Copy each of the lines below word for word, with nothing changed or left out.

═════ Data entries ═════

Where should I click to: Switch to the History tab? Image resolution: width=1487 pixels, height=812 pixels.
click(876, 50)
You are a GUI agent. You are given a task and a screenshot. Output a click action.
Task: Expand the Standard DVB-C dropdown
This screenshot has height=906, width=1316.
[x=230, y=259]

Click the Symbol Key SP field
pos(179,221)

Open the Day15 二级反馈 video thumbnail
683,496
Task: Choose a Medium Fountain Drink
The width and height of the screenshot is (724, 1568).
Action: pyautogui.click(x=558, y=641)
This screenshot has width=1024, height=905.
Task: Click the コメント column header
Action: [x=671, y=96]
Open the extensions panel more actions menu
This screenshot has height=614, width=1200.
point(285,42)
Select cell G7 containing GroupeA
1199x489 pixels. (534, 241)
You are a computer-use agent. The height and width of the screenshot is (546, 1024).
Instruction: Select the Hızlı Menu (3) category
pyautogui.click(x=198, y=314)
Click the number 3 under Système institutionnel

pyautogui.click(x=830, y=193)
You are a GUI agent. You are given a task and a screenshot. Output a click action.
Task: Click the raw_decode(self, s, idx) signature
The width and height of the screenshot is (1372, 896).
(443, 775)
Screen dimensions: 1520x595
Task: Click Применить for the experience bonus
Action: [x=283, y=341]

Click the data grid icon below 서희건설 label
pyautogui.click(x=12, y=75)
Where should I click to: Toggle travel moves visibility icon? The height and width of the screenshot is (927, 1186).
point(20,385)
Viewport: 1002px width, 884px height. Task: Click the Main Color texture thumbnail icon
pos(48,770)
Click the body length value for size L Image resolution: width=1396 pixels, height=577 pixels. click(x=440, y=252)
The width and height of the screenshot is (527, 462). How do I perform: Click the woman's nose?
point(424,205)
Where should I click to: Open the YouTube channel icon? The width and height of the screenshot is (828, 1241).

═════

● **Solution to the problem**
Where should I click to: Switch to the History tab? Image resolution: width=1487 pixels, height=812 pixels.
click(876, 50)
You are a GUI agent. You are given a task and a screenshot. Output a click action.
Task: Expand the Standard DVB-C dropdown
This screenshot has height=906, width=1316.
[x=230, y=259]

Click the Symbol Key SP field
pos(179,221)

Open the Day15 二级反馈 video thumbnail
683,496
Task: Choose a Medium Fountain Drink
The width and height of the screenshot is (724, 1568).
Action: pyautogui.click(x=558, y=641)
This screenshot has width=1024, height=905.
Task: Click the コメント column header
Action: [x=671, y=96]
Open the extensions panel more actions menu
This screenshot has height=614, width=1200.
point(285,42)
Select cell G7 containing GroupeA
1199x489 pixels. (534, 241)
You are a computer-use agent. The height and width of the screenshot is (546, 1024).
Instruction: Select the Hızlı Menu (3) category
pyautogui.click(x=198, y=314)
Click the number 3 under Système institutionnel

pyautogui.click(x=830, y=193)
You are a GUI agent. You are given a task and a screenshot. Output a click action.
Task: Click the raw_decode(self, s, idx) signature
The width and height of the screenshot is (1372, 896).
(443, 775)
Screen dimensions: 1520x595
Task: Click Применить for the experience bonus
Action: [x=283, y=341]

Click the data grid icon below 서희건설 label
pyautogui.click(x=12, y=75)
Where should I click to: Toggle travel moves visibility icon? The height and width of the screenshot is (927, 1186).
point(20,385)
Viewport: 1002px width, 884px height. Task: Click the Main Color texture thumbnail icon
pos(48,770)
Click the body length value for size L Image resolution: width=1396 pixels, height=577 pixels. click(x=440, y=252)
The width and height of the screenshot is (527, 462). How do I perform: Click the woman's nose?
point(424,205)
Where should I click to: Open the YouTube channel icon? The width and height of the screenshot is (828, 1241).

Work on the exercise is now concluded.